Saved data entries:
·····

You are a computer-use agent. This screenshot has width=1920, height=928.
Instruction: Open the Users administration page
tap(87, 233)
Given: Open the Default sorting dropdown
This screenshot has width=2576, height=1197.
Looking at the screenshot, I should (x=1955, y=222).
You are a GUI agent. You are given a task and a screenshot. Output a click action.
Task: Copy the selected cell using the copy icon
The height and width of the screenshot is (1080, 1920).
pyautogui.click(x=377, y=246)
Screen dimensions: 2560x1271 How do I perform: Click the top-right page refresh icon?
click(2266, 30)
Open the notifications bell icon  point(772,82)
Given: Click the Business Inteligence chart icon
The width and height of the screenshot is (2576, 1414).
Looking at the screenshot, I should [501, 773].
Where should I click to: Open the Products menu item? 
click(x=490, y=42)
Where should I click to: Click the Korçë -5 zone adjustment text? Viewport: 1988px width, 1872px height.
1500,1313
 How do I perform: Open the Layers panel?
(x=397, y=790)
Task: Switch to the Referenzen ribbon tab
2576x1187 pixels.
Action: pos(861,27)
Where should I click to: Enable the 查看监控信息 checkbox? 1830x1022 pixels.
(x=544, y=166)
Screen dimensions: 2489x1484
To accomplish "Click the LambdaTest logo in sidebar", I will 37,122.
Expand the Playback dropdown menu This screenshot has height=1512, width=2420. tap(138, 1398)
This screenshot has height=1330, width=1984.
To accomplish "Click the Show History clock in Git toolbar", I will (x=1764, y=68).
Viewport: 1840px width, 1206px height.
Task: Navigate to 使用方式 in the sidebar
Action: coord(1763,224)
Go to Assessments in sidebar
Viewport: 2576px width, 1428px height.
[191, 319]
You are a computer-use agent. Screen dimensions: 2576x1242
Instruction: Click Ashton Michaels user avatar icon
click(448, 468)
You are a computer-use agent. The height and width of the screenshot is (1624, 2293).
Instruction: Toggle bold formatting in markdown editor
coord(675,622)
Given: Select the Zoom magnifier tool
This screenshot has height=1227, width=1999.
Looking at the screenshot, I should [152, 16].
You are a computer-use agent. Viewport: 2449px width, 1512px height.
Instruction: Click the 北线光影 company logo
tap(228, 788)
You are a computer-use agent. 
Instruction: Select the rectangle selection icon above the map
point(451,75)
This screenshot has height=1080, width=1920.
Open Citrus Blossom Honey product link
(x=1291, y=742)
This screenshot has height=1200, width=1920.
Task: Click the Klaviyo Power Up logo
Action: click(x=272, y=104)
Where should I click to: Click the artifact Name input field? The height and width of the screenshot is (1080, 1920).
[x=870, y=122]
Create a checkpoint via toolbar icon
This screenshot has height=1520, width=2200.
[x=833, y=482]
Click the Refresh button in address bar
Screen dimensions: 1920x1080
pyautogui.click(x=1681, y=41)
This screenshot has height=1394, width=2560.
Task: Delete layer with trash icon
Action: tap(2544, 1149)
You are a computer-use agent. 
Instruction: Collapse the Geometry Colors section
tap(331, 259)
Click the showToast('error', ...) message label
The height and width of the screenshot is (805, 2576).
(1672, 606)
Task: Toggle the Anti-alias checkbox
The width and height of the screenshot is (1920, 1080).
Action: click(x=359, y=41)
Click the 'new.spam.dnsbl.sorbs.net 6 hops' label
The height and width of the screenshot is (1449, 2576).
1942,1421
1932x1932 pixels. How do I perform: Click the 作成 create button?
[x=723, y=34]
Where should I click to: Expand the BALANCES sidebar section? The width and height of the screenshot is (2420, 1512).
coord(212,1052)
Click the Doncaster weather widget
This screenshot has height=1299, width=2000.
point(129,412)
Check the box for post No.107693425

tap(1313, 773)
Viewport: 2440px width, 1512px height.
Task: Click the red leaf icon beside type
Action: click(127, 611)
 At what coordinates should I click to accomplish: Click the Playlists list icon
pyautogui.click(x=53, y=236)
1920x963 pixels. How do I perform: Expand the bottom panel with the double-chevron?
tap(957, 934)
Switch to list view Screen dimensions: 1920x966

·····

__What you are asked to do__: Check each line of the records above for "dropdown", and copy those that have it.

__Worked solution__:
Given: Open the Default sorting dropdown
Expand the Playback dropdown menu This screenshot has height=1512, width=2420. tap(138, 1398)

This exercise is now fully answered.